A NefroClínicas também ressalta a relevância de ações e campanhas que visem a conscientização da população, em conjunto com as sociedades médicas e entidades da sociedade civil. “Acreditamos que a educação é um braço importante e robusto. Pacientes acompanhados por nós apresentam taxas significativamente maiores de desaceleração da DRC do que os pacientes não gerenciados. O Nefroacademy é um dos braços de capacitação e educação continuada do grupo NefroClínicas e leva atualização de qualidade para médicos. Até o momento, mais de 20 eventos foram realizados, impactando um público de mais de 1.500 profissionais de saúde”, acrescentam.
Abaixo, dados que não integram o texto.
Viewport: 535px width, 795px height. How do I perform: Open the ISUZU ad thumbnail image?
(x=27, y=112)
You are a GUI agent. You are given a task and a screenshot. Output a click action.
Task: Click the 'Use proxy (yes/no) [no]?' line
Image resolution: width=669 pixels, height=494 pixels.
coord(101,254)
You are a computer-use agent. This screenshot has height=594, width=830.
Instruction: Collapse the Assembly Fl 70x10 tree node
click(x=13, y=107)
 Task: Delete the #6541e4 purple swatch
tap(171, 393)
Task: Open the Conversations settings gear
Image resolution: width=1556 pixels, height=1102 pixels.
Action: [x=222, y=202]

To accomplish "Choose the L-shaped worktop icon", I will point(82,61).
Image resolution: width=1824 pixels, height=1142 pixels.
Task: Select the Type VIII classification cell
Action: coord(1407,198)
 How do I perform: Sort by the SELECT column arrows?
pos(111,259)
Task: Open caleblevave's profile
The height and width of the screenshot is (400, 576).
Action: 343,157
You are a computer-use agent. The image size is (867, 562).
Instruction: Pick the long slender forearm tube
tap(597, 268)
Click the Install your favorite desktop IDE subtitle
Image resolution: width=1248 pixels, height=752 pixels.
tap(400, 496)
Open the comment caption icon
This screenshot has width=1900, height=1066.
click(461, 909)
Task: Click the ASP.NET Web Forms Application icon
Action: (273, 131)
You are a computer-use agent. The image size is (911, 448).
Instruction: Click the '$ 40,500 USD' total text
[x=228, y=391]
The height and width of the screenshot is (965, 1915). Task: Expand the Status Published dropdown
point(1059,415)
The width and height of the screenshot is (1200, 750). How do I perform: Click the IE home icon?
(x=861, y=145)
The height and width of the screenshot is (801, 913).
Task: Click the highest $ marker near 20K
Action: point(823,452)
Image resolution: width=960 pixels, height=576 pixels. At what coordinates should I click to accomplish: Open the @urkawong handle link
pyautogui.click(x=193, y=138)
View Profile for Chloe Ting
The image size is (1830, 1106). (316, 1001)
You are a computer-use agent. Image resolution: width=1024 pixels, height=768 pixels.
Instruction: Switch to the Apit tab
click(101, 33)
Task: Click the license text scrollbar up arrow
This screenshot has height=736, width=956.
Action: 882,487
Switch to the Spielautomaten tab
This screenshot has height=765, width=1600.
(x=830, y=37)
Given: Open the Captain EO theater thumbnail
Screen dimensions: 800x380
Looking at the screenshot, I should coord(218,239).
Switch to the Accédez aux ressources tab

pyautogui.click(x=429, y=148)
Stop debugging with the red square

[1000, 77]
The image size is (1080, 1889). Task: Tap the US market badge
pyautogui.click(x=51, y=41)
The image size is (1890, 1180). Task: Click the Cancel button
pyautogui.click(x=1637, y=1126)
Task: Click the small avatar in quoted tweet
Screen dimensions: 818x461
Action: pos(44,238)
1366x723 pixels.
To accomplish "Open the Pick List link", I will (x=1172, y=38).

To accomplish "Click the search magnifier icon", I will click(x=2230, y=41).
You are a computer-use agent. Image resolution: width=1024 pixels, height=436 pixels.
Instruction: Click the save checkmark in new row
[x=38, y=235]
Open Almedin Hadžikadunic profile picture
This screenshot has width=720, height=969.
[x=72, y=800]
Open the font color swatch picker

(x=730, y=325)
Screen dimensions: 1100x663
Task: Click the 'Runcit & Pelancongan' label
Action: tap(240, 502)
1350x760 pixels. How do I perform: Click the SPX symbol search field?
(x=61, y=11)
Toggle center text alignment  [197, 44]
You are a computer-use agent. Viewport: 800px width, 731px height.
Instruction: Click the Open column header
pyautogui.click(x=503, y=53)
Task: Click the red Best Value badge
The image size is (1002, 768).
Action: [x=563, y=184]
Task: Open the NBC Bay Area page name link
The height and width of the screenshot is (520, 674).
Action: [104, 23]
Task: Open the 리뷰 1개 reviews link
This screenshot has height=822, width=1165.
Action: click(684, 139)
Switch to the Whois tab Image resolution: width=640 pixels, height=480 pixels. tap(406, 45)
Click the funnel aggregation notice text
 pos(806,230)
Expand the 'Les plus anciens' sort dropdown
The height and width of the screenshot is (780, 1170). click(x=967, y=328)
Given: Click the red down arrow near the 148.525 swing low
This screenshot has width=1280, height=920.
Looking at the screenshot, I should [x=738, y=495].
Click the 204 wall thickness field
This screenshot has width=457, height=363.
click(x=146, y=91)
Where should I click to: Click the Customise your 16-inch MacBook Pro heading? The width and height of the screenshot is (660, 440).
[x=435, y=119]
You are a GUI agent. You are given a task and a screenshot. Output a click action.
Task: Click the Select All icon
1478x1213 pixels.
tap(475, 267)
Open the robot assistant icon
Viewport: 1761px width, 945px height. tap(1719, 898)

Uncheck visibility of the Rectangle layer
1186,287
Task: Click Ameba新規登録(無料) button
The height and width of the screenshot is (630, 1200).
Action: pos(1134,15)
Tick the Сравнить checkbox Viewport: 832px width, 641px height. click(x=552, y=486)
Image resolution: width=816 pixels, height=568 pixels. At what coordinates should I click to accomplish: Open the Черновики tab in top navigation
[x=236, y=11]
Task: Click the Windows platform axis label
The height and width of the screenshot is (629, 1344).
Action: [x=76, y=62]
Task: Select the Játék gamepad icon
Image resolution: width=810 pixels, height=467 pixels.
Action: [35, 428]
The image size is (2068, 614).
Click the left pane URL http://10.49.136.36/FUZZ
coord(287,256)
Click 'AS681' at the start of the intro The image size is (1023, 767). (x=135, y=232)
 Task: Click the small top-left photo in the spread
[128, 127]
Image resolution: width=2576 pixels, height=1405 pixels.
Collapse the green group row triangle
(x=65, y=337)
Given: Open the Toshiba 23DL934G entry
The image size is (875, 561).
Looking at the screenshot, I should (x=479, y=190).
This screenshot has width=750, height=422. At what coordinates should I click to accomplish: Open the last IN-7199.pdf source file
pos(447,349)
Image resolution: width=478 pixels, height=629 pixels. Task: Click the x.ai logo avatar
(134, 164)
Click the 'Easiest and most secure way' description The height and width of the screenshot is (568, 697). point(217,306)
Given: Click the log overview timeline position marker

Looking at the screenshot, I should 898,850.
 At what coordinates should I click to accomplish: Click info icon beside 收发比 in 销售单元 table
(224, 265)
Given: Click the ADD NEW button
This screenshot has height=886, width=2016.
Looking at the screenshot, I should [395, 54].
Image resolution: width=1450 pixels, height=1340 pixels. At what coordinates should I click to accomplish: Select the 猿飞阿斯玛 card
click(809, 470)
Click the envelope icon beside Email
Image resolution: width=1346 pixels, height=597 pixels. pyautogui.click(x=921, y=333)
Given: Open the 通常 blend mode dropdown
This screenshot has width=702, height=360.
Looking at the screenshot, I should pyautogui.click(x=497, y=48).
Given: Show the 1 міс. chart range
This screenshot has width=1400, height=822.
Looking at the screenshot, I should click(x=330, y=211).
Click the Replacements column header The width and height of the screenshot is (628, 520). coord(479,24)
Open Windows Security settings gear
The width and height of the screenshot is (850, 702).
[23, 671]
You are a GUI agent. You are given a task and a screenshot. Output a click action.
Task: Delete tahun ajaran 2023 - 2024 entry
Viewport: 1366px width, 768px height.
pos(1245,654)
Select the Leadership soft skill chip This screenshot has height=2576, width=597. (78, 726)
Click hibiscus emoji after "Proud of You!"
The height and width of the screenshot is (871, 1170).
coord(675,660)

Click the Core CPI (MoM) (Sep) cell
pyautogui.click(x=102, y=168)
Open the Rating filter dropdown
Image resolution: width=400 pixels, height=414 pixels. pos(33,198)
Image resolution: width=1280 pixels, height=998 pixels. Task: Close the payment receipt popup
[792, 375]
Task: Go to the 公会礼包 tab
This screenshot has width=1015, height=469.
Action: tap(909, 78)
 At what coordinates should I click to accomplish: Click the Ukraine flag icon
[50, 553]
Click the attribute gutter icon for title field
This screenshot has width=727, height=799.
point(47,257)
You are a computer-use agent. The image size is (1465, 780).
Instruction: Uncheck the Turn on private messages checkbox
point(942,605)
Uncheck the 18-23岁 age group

Próximos passos da NefroClínicas
Quanto ao futuro da rede, a NefroClínicas está atualmente ampliando as parcerias com operadoras de saúde e já tem alguns modelos baseados em valor que tem proporcionado eficiência ao setor e redução de sinistralidade. Ainda, os fundadores também contam que tem sido feito um forte investimento em capacitação da equipe.
“Novas unidades e novos hospitais estão em nosso radar, em diversas regiões do país para os próximos anos. Além disso, estamos incorporando ferramentas de inteligência artificial para navegação e gerenciamento dos pacientes, garantindo ao nosso público cuidado contínuo e oportuno”, finalizam.